Kariana, 3 ans, mène une existence solitaire dans le foyer pour sans-abri new-yorkais où ses parents ont dû s'installer il y a quelques mois. Mais la fillette est loin d'être seule puisqu'ils sont environ 16000 enfants à connaître la même situation dans la métropole américaine.

Le nombre des sans-domicile fixe a explosé à New York en raison de la crise économique et la moitié de ces nouveaux laissés pour compte ont moins de 18 ans. Tremblant de froid devant les portes de son foyer du quartier de Brooklyn, Karen Diaz, la mère de Kariana, raconte qu'elle est sans-abri depuis son arrivée il y a 3 mois et demi de Porto Rico, avec son mari, Kariana et son autre fille, âgée de 6 ans.

«On ne comptait rester que 10 jours et trouver un meilleur endroit mais le temps est passé vite,» déplore la jeune femme de 24 ans devant le centre d'accueil, un ex-hôpital rebaptisé «Foyer familial Auburn».

Karen y dépeint des conditions de vie difficiles, évoquant la nourriture sans goût, les sanitaires collectifs «répugnants», les lits superposés dans la pièce familiale ou encore la cohabitation avec d'autres résidents «inquiétants».

«Il n'y a pas d'amis pour mes filles ici. Il y a beaucoup de malades,» continue Karen. «Nous restons entre nous».

Avec 10% de chômage, des loyers exorbitants et des températures bien en dessous de zéro à New York, la famille Diaz est plutôt chanceuse d'avoir un toit, en attendant que Pedro, le père, trouve un emploi de vigile.

Selon Robert Hess, commissaire aux sans-abri, un nombre record de personnes sans logement profite de la garantie d'hébergement offerte par la ville.

«Du fait du terrible repli de l'économie, certainement le pire que nous ayons connu à New York, nous voyons un nombre sans précédent de familles avec enfants arriver dans nos foyers,» dit-il à l'AFP, assurant que «la capacité d'accueil a été augmentée en conséquence».

Les statistiques de janvier font état de 37.487 sans-abri, dont 15.853 enfants.

Ce constat alarmant se double cependant d'une amélioration. Grâce à l'accroissement du nombre de foyers, le nombre de SDF dans les rues a chuté. Des chiffres officiels mentionnent une baisse de 47% de leur nombre depuis 2005 et de 30% depuis 2008.

La population au sein des foyers évolue également, le temps moyen des séjours ayant diminué.

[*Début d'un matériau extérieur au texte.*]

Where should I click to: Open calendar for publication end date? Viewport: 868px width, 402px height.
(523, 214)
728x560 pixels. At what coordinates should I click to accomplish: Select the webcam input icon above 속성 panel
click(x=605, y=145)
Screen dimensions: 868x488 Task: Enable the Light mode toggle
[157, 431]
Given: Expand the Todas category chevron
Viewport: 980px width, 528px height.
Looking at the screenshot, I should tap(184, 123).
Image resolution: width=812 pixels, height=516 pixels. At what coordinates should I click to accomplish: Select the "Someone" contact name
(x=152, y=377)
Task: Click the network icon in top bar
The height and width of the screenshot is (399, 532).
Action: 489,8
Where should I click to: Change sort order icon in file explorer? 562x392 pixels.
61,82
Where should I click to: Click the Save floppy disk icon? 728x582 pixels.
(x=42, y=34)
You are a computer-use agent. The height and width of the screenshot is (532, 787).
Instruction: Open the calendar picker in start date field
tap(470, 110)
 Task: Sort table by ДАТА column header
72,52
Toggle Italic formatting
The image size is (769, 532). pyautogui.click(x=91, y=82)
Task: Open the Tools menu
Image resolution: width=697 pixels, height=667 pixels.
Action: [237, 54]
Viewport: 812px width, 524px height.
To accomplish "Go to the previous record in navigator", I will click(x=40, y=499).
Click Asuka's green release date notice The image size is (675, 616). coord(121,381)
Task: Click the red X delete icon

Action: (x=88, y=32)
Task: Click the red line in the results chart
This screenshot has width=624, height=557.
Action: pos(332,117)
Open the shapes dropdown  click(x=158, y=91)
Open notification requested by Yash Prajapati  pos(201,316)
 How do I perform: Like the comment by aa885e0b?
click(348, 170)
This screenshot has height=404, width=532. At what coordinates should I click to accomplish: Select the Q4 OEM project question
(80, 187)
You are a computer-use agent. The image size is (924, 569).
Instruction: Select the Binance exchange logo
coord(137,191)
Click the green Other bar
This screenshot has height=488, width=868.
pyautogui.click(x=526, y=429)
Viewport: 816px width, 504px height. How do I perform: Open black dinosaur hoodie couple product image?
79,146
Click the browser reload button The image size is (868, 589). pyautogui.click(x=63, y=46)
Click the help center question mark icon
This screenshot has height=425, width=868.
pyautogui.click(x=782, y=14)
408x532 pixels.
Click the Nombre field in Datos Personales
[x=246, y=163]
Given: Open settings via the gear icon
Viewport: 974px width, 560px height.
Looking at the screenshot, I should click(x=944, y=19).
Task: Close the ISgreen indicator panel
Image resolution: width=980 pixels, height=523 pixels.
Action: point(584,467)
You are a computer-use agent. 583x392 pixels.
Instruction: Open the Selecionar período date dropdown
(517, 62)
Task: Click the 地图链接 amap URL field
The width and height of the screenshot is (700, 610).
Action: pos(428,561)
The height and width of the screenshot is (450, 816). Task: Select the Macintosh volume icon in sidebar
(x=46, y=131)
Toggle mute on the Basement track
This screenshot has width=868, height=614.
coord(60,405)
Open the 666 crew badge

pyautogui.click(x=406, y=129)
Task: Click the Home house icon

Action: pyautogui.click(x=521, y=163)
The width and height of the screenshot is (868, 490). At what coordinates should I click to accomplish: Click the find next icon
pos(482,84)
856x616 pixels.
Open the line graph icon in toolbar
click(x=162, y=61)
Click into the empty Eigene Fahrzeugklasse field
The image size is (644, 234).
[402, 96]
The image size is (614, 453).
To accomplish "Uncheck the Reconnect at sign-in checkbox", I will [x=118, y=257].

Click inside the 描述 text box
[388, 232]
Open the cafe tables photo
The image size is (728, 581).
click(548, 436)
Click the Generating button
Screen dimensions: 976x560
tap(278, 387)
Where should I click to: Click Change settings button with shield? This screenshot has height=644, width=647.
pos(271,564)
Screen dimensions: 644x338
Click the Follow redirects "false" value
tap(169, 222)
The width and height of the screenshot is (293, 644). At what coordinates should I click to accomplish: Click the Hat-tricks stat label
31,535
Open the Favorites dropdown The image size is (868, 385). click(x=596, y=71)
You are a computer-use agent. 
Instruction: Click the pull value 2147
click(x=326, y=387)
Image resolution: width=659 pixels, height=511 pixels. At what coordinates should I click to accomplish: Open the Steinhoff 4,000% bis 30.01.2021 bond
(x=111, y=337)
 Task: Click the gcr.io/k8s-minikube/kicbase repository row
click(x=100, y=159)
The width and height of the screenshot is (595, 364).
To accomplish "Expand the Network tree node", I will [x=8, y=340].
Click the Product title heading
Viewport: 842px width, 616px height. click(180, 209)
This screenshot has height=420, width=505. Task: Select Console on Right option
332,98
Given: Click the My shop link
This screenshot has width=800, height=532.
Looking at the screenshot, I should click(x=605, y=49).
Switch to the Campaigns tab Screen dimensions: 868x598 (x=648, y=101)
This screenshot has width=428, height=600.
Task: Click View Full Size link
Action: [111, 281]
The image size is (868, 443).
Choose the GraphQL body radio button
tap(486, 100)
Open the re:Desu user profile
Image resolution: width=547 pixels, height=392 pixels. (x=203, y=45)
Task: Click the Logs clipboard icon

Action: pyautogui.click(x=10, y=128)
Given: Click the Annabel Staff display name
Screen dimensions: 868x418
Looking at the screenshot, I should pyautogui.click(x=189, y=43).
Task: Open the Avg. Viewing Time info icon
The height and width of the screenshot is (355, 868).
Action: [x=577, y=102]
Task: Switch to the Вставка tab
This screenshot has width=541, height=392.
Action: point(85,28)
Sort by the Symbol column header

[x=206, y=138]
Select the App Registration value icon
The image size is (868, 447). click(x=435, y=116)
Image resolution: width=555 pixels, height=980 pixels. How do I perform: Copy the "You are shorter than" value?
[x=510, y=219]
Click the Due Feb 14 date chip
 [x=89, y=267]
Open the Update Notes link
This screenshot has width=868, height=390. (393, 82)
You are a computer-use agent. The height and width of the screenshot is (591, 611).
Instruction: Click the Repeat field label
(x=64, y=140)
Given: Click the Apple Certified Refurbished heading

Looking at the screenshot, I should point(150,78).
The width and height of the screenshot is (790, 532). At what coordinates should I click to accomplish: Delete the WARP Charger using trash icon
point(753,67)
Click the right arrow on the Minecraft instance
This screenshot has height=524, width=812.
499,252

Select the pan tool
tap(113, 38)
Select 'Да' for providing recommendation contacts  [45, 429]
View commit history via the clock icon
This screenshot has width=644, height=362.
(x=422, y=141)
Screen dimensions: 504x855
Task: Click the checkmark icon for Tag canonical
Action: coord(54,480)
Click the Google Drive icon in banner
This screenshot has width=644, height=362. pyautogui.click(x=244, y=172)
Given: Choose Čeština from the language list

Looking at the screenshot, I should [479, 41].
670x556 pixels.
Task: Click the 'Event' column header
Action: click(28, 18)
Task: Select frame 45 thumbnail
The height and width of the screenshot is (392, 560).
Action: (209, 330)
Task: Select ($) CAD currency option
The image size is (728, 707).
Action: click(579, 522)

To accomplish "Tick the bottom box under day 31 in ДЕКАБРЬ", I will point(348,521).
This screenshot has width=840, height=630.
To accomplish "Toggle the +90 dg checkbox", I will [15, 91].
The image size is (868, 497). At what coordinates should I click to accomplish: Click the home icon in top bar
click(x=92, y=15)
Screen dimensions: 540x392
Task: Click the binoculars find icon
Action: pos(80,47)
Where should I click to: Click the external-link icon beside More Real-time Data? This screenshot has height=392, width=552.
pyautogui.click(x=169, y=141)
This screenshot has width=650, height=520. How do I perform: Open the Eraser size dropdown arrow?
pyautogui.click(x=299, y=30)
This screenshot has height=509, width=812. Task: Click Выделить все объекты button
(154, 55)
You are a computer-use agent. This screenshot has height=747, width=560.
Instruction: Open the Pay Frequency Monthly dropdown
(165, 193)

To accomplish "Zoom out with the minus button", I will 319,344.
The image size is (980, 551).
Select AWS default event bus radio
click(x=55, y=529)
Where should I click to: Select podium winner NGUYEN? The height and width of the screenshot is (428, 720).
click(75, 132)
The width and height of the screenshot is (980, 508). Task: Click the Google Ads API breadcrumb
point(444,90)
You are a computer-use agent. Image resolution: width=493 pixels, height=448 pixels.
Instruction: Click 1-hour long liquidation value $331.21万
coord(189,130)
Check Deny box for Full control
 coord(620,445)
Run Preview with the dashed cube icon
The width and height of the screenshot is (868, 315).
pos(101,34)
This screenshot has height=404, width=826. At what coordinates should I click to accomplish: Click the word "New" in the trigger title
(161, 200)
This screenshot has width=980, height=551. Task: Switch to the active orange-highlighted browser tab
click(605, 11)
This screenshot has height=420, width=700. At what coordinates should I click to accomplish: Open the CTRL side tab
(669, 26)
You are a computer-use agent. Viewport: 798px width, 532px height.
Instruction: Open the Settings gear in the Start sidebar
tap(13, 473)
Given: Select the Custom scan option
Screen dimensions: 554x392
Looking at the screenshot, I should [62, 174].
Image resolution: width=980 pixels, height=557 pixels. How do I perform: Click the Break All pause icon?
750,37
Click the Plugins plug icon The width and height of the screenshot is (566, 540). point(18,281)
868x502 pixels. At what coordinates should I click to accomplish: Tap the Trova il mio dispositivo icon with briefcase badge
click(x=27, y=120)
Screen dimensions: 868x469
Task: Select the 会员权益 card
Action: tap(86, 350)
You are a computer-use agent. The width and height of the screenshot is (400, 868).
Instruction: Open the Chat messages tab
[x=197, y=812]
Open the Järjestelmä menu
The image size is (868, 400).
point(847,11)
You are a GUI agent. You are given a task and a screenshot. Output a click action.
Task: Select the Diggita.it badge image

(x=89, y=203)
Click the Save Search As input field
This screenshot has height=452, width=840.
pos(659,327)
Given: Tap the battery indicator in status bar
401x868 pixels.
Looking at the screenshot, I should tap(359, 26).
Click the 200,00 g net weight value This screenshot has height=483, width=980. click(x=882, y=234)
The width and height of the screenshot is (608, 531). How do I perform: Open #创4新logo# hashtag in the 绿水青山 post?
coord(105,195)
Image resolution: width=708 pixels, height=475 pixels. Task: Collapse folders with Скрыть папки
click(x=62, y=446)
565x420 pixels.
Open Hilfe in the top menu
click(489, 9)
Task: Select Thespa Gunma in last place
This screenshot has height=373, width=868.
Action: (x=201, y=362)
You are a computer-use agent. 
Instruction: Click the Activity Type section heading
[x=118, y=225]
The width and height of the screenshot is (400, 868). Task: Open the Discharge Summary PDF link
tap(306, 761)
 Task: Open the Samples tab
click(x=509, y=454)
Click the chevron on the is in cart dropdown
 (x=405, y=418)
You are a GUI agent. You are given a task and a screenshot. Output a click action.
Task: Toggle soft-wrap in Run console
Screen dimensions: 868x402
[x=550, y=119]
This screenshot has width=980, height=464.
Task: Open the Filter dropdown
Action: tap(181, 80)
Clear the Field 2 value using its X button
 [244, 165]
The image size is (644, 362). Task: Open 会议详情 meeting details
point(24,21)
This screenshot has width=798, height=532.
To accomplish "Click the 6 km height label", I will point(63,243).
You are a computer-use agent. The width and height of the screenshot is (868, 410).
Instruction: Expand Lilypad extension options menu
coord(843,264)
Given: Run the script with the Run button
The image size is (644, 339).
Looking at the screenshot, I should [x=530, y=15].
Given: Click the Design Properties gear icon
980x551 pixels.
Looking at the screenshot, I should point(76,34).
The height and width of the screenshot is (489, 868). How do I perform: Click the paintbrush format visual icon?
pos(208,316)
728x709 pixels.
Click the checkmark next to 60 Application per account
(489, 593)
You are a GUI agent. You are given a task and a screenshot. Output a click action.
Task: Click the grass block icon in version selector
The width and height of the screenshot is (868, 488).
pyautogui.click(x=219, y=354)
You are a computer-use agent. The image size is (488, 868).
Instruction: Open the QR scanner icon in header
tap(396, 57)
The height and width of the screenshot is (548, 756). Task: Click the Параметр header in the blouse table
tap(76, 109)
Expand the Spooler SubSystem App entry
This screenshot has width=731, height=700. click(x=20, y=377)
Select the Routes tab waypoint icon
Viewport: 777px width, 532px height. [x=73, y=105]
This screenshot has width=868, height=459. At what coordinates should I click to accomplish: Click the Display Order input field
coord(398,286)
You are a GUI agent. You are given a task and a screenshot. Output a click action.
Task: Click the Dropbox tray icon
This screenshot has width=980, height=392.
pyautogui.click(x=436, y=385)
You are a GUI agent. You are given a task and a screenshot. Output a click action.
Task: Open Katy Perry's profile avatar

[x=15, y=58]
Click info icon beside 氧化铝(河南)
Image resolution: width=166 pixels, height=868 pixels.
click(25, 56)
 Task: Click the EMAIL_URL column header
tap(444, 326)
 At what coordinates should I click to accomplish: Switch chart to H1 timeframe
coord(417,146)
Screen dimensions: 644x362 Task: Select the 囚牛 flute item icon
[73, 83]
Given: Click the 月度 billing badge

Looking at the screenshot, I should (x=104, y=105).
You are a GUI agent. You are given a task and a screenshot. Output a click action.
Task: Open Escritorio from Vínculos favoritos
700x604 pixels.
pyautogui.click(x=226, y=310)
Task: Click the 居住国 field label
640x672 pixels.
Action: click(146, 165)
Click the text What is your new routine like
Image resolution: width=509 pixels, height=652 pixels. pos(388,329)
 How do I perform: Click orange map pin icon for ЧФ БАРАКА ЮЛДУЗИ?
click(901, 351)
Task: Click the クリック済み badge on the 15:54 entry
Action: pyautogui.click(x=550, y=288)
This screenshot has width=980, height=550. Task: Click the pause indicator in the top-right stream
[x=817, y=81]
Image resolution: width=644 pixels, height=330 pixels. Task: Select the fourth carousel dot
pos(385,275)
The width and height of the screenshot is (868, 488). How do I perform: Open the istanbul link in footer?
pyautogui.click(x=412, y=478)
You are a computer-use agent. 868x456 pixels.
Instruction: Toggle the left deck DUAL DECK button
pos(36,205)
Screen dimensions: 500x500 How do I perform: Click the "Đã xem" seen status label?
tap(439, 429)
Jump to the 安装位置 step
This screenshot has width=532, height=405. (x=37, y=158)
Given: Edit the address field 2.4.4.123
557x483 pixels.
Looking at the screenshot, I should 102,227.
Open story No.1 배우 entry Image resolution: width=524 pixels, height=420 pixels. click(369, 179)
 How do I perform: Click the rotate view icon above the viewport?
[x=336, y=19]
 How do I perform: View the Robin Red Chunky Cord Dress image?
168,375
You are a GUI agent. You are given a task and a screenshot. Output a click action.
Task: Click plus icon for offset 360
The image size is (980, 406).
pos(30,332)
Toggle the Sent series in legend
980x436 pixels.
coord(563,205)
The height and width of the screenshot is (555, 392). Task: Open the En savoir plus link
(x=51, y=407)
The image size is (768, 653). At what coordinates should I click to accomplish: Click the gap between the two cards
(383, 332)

«Il fut un temps où certains restaient près d'un an, maintenant c'est autour de huit mois et demi», explique Robert Hess.

Mais les travailleurs sociaux et les sans-abri dressent un tableau plus sombre de New York: celui d'une ville baignée d'argent et gérée par un maire milliardaire, Michael Bloomberg, incapable de trouver une solution alors qu'il avait promis en 2004 de réduire en cinq ans des deux-tiers le nombre de sans-abri.

En attendant, les intéressés se disent victimes d'une bureaucratie tatillonne.

Dorian Muller, qui travaille dans un foyer de Brooklyn, raconte que l'établissement ne peut garder les occupants plus de six mois sous peine de voir son budget restreint par la municipalité.

«Un foyer est un accueil d'urgence, pas une maison», explique le commissaire aux sans-abri.

Maria Walles, qui vit par intermittence dans des foyers avec son mari et sa fille, a rejoint un petit nombre de sans-abri la semaine dernière pour manifester devant les bureaux de Bruce Ratner, un important promoteur immobilier.

Ce dernier a prévu de détruire un foyer à Brooklyn pour laisser la place à un complexe sportif. Le bâtiment, qui abritait 80 familles, a fermé le 15 janvier.

«Cette décision est une grave erreur», s'indigne Maria. «Pourquoi fermer un refuge en plein hiver?»